VAQ-33 Firebirds Squadron Patch – Sew On
The squadron was established in 1949 as Composite Squadron VC-33 at NAS Norfolk. It flew the TBM-3E/N/Q Avenger and a few SNB-5 Texans. Its mission was antisubmarine warfare (ASW). It moved to NAS Atlantic City in 1950, where its mission changed to night attack. It sent three detachments to the Korean War aboard carriers, where it distinguished itself in night attack and ECM missions.
In 1952, it adopted the nickname Nighthawks, and in 1956 was redesignated as an All-Weather Attack Squadron VA(AW)-33. In 1958, the squadron moved to NAS Quonset Point, and was soon redesignated Carrier Airborne Early Warning Squadron VAW-33. In 1961, it began providing ASW detachments to antisubmarine carriers in the Atlantic Fleet. In 1966, a VAW-33 detachment supported the recovery of the Gemini IX spacecraft. From 1967-1968, VAW-33 provided carrier-based ECM services in the Vietnam War zone.
Returning to NAS Norfolk in 1970, the squadron, now designated VAQ-33, adopted the Firebirds nickname, and came under operational control of the Fleet Electronic Warfare Support Group. Its new mission was to simulate electronic threats to units of the fleet. Its standard complement of aircraft soon became four ERA-3B Skywarriors, nicknamed Whales, four EA-4F Skyhawks, and one NC-121K Warning Star. Its detachments quickly became requested standard features of exercises in the fleet, simulating missiles and jamming radars from Norway to Hawaii. In 1976, the squadron began operating EF-4B and EF-4J Phantom IIs. In 1977, the Firebirds added a training version of the Whale and became the A-3 Skywarrior fleet replacement squadron (FRS), providing flight training, maintenance training, and carrier qualification services to A-3 crews.

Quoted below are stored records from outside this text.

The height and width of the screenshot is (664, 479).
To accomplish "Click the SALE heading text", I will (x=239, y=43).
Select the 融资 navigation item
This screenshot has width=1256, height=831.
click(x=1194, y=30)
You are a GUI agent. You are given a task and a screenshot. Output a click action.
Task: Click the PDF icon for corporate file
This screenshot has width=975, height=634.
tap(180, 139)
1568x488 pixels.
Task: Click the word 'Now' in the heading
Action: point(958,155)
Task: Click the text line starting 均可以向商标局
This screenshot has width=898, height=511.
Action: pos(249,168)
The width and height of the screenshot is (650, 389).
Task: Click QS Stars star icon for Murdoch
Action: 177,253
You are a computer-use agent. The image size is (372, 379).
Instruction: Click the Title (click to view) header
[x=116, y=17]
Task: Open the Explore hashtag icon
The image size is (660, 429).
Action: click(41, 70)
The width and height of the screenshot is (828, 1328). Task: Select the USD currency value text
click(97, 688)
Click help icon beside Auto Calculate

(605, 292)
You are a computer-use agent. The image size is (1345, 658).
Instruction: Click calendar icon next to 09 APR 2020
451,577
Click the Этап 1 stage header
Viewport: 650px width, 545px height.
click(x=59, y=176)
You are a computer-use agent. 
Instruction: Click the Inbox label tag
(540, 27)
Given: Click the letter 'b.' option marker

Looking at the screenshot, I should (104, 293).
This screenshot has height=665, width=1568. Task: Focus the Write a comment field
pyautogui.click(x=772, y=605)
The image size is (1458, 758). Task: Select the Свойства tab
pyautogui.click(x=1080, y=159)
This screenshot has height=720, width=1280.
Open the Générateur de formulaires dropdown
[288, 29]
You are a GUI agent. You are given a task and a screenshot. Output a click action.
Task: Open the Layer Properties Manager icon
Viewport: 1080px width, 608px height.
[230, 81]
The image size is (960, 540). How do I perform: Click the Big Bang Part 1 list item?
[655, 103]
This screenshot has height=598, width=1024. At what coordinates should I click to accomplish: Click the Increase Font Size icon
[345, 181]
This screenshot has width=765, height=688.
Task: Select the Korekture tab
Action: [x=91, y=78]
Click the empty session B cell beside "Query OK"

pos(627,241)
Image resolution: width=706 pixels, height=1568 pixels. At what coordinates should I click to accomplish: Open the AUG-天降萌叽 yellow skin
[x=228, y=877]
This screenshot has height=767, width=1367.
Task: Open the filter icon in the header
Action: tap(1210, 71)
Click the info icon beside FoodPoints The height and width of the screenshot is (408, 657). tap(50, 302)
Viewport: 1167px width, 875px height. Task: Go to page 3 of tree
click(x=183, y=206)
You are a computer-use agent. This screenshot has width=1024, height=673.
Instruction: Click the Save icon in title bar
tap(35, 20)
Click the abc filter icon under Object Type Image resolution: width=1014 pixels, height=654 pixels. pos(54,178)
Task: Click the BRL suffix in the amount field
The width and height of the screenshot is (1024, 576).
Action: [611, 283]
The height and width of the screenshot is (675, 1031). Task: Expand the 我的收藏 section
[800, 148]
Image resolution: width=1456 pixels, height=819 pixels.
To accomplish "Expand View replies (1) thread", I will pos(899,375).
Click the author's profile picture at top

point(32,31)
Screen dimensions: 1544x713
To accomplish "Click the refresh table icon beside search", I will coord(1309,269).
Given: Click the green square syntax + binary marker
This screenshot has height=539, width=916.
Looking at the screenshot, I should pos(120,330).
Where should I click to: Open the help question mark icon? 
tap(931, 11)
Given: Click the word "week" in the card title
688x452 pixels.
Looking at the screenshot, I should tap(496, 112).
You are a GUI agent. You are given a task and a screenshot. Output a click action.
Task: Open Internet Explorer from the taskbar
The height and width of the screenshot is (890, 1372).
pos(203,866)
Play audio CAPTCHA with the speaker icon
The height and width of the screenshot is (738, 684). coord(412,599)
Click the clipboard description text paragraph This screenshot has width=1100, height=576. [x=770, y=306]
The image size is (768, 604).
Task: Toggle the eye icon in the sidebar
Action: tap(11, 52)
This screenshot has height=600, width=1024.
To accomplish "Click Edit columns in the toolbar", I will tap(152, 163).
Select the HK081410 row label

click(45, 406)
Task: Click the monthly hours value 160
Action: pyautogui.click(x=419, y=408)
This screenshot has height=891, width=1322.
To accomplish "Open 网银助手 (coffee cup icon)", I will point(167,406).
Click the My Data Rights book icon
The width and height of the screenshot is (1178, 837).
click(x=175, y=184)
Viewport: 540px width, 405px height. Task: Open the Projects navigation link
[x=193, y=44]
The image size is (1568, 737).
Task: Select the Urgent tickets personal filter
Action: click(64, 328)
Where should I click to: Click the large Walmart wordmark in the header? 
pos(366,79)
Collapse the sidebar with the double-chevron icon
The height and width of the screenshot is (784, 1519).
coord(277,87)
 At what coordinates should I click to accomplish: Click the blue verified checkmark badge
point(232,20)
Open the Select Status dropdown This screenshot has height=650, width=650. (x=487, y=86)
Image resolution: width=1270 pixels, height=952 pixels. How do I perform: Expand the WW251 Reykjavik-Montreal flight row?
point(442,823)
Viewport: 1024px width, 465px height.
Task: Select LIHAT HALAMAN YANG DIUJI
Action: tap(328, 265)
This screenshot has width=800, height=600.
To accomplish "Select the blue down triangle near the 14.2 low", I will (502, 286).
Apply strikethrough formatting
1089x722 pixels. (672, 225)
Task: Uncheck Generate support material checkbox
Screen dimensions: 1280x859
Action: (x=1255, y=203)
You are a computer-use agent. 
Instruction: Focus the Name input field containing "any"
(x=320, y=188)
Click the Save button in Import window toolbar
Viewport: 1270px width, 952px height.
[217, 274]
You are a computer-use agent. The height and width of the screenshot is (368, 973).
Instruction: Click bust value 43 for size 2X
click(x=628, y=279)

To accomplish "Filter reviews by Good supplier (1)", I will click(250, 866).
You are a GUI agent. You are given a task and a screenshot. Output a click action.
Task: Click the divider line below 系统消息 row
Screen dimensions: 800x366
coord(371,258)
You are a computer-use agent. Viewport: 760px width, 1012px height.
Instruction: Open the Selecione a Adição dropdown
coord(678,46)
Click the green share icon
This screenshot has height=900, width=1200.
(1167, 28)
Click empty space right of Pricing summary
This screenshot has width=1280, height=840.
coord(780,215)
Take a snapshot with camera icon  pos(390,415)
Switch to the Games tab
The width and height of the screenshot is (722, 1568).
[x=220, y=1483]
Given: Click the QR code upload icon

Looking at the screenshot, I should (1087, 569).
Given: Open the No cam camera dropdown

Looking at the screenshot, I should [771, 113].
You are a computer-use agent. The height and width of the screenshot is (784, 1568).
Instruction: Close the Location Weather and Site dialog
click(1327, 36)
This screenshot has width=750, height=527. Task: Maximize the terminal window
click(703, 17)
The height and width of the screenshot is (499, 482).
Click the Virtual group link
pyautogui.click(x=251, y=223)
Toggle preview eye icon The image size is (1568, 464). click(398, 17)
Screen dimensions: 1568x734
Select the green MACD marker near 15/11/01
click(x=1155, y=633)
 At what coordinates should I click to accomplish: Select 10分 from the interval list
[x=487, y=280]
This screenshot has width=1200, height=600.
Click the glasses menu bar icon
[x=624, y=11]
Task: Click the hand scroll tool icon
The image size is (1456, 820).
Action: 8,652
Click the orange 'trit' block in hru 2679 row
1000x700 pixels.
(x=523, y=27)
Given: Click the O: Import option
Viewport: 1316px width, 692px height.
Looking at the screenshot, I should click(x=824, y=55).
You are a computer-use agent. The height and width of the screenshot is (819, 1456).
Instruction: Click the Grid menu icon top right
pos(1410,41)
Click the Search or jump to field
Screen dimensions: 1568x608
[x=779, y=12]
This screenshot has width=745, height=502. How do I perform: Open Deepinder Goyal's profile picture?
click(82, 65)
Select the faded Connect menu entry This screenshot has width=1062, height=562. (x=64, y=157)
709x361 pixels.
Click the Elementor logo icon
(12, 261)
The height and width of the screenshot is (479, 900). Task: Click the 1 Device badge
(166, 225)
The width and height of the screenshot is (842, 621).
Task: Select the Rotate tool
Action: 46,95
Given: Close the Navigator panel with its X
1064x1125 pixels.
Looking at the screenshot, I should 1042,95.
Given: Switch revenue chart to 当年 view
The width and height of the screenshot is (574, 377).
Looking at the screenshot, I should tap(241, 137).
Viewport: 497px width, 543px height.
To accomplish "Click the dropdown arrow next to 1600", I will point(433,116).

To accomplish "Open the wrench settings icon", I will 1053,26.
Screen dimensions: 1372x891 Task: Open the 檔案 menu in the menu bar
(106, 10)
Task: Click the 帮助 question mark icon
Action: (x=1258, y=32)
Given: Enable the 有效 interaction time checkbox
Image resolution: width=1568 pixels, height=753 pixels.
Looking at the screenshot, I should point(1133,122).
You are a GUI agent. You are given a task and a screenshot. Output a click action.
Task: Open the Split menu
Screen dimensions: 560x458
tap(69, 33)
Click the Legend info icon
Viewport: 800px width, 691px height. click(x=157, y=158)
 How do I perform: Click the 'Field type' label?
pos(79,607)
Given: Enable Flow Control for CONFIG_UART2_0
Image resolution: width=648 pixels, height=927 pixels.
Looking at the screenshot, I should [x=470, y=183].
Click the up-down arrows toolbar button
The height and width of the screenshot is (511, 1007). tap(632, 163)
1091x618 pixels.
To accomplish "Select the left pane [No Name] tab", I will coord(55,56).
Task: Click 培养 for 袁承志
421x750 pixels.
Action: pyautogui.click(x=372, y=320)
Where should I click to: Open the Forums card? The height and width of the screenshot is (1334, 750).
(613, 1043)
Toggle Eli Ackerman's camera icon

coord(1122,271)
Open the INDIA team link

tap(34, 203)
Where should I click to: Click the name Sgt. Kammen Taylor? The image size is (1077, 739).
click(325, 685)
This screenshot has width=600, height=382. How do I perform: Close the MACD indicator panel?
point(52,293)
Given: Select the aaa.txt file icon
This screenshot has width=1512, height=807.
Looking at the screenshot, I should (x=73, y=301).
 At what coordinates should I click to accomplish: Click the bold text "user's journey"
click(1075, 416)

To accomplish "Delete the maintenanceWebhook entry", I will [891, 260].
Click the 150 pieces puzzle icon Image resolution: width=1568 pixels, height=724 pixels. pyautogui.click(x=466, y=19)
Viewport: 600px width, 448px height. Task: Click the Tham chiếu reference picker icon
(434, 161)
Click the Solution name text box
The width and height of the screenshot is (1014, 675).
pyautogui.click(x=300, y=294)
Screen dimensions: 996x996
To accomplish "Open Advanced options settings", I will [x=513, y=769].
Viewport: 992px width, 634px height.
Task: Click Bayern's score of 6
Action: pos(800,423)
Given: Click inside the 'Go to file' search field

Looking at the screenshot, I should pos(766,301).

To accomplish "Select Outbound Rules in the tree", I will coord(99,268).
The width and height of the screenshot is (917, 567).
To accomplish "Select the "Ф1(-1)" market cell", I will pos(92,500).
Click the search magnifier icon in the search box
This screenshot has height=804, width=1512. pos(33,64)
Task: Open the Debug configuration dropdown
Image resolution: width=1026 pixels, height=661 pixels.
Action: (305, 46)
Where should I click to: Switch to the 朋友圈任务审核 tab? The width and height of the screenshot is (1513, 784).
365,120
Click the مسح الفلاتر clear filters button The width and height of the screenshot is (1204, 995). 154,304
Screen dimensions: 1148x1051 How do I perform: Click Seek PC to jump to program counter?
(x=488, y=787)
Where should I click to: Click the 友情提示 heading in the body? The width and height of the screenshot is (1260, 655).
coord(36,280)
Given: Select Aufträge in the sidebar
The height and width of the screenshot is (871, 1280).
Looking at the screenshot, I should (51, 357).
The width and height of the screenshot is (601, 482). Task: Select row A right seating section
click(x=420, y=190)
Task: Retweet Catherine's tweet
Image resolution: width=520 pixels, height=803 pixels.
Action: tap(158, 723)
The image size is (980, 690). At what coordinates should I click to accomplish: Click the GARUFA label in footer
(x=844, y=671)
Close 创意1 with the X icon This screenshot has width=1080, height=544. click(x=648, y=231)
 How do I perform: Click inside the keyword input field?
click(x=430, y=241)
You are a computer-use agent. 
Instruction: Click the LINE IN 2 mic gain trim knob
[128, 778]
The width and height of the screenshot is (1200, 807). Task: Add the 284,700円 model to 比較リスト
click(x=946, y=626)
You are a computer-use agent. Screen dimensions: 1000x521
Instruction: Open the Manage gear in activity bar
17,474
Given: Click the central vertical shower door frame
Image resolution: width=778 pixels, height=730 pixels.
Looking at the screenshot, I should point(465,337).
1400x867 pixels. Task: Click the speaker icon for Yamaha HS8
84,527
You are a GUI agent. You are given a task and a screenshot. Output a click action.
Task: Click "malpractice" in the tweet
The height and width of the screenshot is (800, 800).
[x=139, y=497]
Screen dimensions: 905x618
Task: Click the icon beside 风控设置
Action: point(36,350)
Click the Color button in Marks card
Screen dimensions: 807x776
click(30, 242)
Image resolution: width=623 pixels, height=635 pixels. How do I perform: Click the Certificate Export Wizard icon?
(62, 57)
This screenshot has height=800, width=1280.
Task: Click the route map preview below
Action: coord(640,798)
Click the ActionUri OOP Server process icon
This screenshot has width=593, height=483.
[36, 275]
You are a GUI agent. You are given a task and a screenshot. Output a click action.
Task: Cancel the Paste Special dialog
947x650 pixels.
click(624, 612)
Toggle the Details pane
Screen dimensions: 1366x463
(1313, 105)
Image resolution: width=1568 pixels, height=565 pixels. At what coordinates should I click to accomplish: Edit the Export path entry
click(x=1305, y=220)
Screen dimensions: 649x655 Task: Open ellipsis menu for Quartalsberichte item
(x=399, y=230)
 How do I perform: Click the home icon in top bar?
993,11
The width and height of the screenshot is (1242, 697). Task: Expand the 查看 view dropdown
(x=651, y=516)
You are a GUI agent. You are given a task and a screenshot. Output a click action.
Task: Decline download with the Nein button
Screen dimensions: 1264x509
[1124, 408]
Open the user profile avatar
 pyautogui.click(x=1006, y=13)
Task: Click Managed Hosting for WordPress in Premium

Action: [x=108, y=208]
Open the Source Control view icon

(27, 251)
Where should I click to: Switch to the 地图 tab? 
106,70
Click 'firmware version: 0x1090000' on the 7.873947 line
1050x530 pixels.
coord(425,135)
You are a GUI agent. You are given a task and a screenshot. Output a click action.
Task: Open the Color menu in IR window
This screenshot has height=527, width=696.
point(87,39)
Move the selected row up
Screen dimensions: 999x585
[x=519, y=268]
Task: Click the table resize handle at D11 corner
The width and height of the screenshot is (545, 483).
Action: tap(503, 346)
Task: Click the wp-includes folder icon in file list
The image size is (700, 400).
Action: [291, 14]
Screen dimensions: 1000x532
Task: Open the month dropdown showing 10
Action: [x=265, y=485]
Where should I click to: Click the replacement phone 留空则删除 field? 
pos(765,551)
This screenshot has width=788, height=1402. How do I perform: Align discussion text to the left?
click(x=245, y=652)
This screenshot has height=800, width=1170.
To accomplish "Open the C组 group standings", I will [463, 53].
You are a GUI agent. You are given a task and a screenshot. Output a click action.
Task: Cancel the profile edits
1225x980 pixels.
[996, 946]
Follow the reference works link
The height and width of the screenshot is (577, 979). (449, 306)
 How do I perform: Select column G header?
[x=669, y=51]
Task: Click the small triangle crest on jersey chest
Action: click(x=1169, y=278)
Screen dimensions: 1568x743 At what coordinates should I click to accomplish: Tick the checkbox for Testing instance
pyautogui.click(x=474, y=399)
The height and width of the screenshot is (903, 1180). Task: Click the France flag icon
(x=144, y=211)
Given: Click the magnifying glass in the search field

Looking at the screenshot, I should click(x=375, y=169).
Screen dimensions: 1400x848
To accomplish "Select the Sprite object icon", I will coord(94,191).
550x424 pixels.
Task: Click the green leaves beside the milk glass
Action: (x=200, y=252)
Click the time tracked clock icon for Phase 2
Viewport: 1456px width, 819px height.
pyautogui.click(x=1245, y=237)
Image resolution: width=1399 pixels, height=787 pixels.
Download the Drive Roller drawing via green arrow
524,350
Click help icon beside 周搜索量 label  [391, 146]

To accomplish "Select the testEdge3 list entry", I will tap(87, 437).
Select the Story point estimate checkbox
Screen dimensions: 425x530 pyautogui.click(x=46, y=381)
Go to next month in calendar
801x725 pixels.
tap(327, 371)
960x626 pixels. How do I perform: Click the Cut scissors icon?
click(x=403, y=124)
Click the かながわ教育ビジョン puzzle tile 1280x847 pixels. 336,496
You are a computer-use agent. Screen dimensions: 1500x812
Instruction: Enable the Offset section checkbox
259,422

The squadron moved to NAS Oceana in 1978, soon acquiring four ex-Marine Corps EA-6A Intruders. In 1980, the squadron made its final move, to NAS Key West. A P-3A Orion replaced their NC-121K, which had become the last “Connie” in the Navy.
During its last dozen years, VAQ-33 continued a high tempo of operations supporting the fleet. The EA-6A became its only jet aircraft, while it retained three turboprop Orions. The squadron’s success in its mission was shown by the establishment in 1983 of VAQ-34, a second electronic aggressor squadron. Its role as an A-3 FRS ended with the retirement of the Whale in 1991. The electronic aggressor mission was eventually transferred to the Navy Reserve, and VAQ-33 wound down operations during 1993. In keeping with its “last to fly this airplane” tradition, its EA-6As were the last of their kind retired from service. The squadron was disestablished on 1 October 1993.